In my recent debate on MSNBC with Lou Dobbs, the former CNN host who built his career bashing undocumented immigrants accused me of having omitted some details about him in my recent exposé documenting his own reliance on undocumented labor.
Indeed, I'll be the first to admit that there was sadly just not enough space in my article, "Lou Dobbs, American Hypocrite," published in The Nation on Oct. 7, to include all of the details I unearthed in my year-long investigation. For starters, I never once got to mention the horse-and pony-show Dobbs has, for years, sponsored in his home county of Sussex, New Jersey.
When I first learned that the notorious immigrant-bashing TV host was a sponsor of the Sussex County Horse Show, I rather expected his ties with the annual equestrian event would be kept on the down-low. After all, the spokesperson of the horse industry's main lobby group, the American Horse Council, has suggested that up to three quarters of the industry's workers may be undocumented.
But to my surprise, when I bought my ticket to watch this year's show at the August 2010 Sussex County Fair, a giant signboard boldly publicized Dobbs' sponsorship.
What's more, one of the horse-and-pony show's biggest competitions was named after Lou Dobbs Tonight, the CNN show on which Dobbs for years for years sounded alarm bells about "illegal aliens," while raking in a reported salary of six million bucks a year.
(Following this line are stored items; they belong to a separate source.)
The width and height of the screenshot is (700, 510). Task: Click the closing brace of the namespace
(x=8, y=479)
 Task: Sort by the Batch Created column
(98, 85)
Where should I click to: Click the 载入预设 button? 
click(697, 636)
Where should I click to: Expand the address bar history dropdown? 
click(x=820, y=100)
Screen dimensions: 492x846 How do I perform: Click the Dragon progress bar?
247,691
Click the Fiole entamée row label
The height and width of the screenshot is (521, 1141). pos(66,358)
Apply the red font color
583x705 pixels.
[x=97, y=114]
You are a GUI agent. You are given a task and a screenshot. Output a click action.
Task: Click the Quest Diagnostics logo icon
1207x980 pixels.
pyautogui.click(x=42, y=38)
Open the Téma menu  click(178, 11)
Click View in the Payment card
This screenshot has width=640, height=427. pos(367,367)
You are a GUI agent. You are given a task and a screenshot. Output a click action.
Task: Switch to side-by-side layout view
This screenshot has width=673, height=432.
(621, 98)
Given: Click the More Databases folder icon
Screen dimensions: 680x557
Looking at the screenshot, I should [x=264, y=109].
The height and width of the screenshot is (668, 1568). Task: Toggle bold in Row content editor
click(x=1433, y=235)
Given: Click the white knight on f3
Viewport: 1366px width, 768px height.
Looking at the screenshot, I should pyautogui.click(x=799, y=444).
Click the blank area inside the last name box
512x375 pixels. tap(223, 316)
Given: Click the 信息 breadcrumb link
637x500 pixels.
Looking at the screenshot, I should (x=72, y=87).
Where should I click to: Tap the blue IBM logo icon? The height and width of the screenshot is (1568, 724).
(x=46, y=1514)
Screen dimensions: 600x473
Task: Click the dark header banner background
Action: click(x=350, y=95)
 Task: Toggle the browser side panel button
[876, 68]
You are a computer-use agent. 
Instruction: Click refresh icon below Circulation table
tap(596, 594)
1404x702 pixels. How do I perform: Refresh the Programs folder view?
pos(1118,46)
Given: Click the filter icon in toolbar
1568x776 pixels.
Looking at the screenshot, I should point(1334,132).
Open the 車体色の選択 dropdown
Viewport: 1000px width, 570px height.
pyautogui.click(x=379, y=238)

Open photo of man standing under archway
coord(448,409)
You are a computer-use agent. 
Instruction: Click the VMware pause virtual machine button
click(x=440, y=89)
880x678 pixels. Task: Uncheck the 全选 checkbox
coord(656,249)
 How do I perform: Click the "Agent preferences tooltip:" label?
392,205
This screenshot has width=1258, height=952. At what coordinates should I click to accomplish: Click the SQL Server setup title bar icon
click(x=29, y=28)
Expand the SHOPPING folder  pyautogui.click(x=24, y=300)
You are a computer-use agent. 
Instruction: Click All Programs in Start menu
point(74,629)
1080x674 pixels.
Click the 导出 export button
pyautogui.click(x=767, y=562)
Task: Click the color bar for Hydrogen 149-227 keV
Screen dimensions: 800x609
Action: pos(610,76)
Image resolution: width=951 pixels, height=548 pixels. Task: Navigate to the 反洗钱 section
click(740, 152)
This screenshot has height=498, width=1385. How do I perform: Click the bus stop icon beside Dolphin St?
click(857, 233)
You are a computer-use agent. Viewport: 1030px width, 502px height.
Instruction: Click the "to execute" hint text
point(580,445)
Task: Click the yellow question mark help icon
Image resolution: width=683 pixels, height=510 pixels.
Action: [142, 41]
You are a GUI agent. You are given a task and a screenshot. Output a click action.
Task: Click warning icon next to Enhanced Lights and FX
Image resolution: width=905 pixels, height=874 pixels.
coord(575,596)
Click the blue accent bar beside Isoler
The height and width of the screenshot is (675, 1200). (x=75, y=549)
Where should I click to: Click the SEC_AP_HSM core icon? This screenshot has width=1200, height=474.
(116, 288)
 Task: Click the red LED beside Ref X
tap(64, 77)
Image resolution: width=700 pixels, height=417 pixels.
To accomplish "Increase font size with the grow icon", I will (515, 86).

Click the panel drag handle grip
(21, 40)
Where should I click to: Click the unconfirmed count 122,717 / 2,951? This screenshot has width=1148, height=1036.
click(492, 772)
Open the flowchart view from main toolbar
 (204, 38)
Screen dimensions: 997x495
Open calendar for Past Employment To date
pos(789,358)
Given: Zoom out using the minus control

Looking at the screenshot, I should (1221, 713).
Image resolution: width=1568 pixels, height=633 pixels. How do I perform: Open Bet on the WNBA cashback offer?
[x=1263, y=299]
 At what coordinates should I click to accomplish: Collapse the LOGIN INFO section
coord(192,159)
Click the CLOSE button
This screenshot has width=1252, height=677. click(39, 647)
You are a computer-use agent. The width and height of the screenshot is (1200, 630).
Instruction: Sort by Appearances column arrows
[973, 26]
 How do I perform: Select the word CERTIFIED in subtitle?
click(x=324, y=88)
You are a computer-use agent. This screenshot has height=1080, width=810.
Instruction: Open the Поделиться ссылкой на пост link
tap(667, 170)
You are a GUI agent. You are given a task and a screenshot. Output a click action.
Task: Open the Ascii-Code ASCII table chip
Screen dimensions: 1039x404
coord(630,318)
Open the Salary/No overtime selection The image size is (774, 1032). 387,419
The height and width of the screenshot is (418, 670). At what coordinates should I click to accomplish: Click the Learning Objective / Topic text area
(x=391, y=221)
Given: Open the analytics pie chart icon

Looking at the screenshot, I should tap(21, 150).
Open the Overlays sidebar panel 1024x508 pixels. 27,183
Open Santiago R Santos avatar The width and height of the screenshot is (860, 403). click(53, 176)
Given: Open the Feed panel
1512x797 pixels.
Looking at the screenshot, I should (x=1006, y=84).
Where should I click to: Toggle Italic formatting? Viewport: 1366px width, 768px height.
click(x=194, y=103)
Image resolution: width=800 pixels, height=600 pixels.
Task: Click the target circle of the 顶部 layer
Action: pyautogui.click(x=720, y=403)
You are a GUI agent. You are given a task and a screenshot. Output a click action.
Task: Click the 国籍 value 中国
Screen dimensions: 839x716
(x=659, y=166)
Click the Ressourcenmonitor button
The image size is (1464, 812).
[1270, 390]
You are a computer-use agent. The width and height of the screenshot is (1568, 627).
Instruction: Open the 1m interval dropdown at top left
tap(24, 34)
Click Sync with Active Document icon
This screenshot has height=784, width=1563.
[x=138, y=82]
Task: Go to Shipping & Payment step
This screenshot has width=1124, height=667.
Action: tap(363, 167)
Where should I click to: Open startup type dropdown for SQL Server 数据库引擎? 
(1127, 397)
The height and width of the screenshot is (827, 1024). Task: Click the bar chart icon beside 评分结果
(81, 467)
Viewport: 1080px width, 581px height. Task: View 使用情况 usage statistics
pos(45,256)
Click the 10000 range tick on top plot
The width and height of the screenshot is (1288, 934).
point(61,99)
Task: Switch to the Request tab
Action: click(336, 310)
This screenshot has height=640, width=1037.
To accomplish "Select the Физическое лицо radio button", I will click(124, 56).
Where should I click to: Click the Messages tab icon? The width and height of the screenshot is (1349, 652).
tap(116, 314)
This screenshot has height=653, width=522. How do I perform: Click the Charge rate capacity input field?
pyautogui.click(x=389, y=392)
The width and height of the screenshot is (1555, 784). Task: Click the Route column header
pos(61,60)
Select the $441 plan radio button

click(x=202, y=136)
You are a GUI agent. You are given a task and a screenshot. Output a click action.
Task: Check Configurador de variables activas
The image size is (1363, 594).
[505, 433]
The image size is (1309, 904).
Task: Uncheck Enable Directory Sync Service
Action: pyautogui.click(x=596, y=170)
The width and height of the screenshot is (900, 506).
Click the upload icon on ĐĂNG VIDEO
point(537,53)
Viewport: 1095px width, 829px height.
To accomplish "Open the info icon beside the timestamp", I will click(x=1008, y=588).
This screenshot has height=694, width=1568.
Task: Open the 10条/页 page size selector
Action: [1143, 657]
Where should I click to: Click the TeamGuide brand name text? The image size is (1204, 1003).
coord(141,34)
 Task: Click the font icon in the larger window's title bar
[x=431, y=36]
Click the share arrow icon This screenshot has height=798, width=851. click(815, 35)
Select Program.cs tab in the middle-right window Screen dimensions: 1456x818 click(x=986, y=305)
Viewers of this now-canceled show of "fearless reporting and commentary" -- as CNN dubbed Dobbs' nightly tirades -- may recall the warning its host offered the public about a nonexistent leprosy epidemic. "The invasion of illegal aliens is threatening the health of many Americans," Dobbs famously remarked on one April 2005 episode of Lou Dobbs Tonight.
During this year's $10,000 Lou Dobbs Tonight Show Jumping Hall of Fame horse competition, the perimeter of the horse show ring was decked out with larger-than-life pictures of Dobbs' face, advertising his radio show.
And right there in the middle of the ring, presiding over the awarding of the prize money to the winners of Lou Dobbs Tonight's namesake horse show competition, was Lou himself.
Since the details of Dobbs' reliance on undocumented labor went public, there's been no shortage of comparisons drawn between Dobbs and Meg Whitman, the California gubernatorial candidate who is pledging tougher immigration enforcement if she's elected, even though her own housekeeper of nine years was undocumented.
But there are differences between the two cases. Whitman addressed the embarrassing disconnect between her own anti-immigrant campaign rhetoric and the inconvenient fact of her own reliance on undocumented labor with a callous (and ultimately unsuccessful) effort to sweep reality under the rug, by firing her housekeeper. Dobbs, in contrast, lived for some time with the contradiction of the rhetoric-betraying reality of his own undocumented contract workers, for years waging nightly diatribes on CNN against the "illegals" who cared for his show horses and toiled on the grounds of his estate in West Palm Beach, Florida.
But perhaps more surprisingly, unlike Whitman, Dobbs seemed to have absolutely no shame about his ties with a sector that would likely not function at all without undocumented workers. For it is truly hard to imagine a more shameless declaration of a right to have it both ways than the $10,000 Lou Dobbs Tonight Show Jumping Hall of Fame.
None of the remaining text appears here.